A general limitation of all studies using administrative databases is the potential for misclassification. There is also potential for selection bias. Although we adjust for geography and income, the regional variations within Ontario might limit the generalisability of our results. The absence of information on prostate size, urinary symptoms, extent of resection during the index procedure and the specific technology used for resection (monopolar or bipolar TURP, or type of laser and whether it was enucleation or vapourisation) are important limitations that may contribute to early morbidity. Also, we were unable to evaluate postoperative functional outcomes, besides urinary obstruction, which may be increased because of prolonged conservative or medical management of BPE.20
Elderly men receiving BPE surgery between 2003 and 2014 had increasing annual rates of 30-day complications, with an increased rate of complications for older and more comorbid men. There was a concurrent increase in the duration between initiating medical therapy and surgery over this time period. Patients receiving α-blocker monotherapy had an increased rate of 30-day overall complications. Patients receiving preoperative 5ARI monotherapy and combination therapy did not have an increased rate of complications.
Contributors All authors designed the study. SH and RKN obtained funding for the study. All authors drafted the manuscript, revised it and approved the final version to be published.
Funding This study was supported by ICES, which is funded by an annual grant from the Ontario Ministry of Health and Long-Term Care. This study also received funding from: Functional Urology Research Program at the University of Toronto and the Ajmera Family Chair in Urologic Oncology awarded to RKN.
Disclaimer The analyses, conclusions, opinions and statements expressed herein are solely those of the authors and do not reflect those of the funding or data sources; no endorsement is intended or should be inferred.
Competing interests SH has received grants and personal fees from Astellas, Allergan, and Ipsen and personal fees from Pfizer and Duchesnay. SBR has acted as an advisory board member for Astellas, Pfizer, Merus, Allergan and participated in research for Astellas and Allergan.

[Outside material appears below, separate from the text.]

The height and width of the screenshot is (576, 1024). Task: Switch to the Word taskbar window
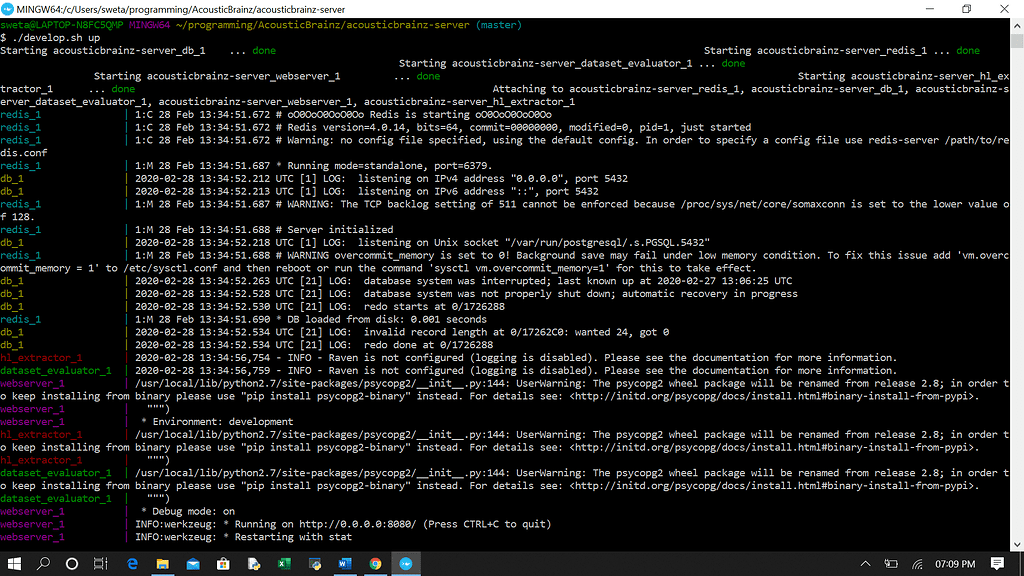345,563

LC has participated in research and advisory board meetings for Cook MyoSite, and also serves on speakers boards for Astellas, Allergan, Pfizer, Duchesney USA and Ferring Pharmaceuticals.
Patient consent for publication Not required.

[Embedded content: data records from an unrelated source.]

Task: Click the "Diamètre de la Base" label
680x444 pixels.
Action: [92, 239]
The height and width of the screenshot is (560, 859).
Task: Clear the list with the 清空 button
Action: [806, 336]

Ethics approval The Sunnybrook Health Sciences Centre Research Ethics Board approved this study protocol.
Provenance and peer review Not commissioned; externally peer reviewed.

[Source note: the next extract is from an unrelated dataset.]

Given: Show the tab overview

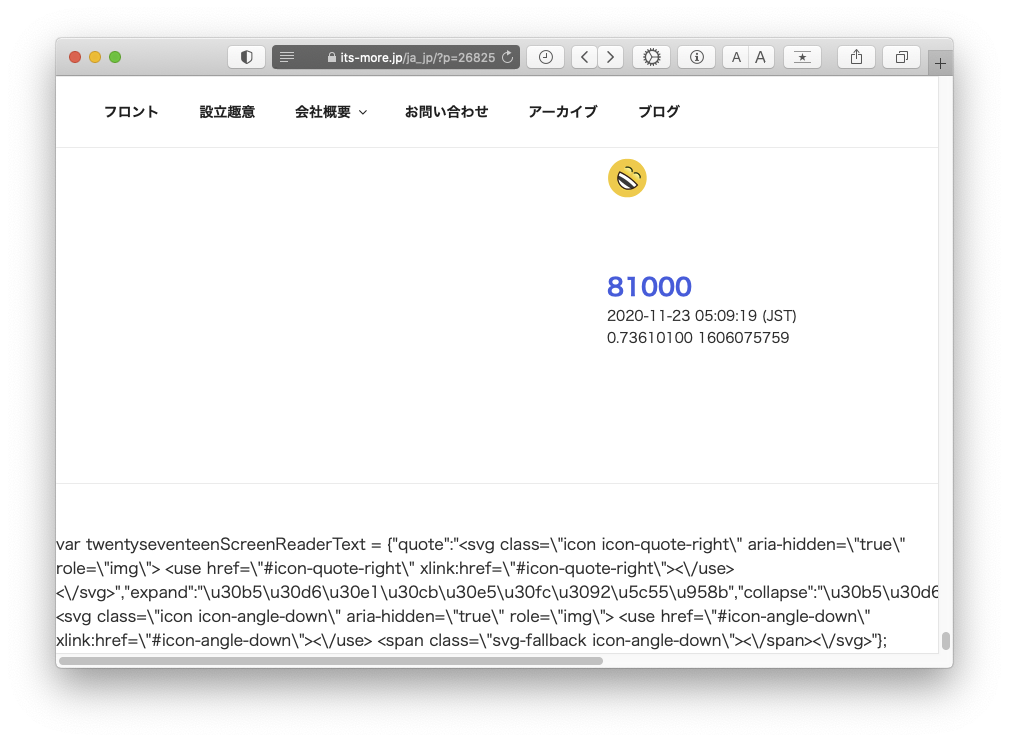Looking at the screenshot, I should click(x=901, y=57).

Data availability statement The dataset from this study is held securely in coded form at the Institute for Clinical Evaluative Sciences (ICES). While data sharing agreements prohibit ICES from making the dataset publicly available, access may be granted to those who meet pre-specified criteria for confidential access, available at www.ices.on.ca/DAS. The full dataset creation plan and underlying analytic code are available from the authors upon request, understanding that the computer programs may rely upon coding templates or macros that are unique to ICES and are therefore either inaccessible or may require modification.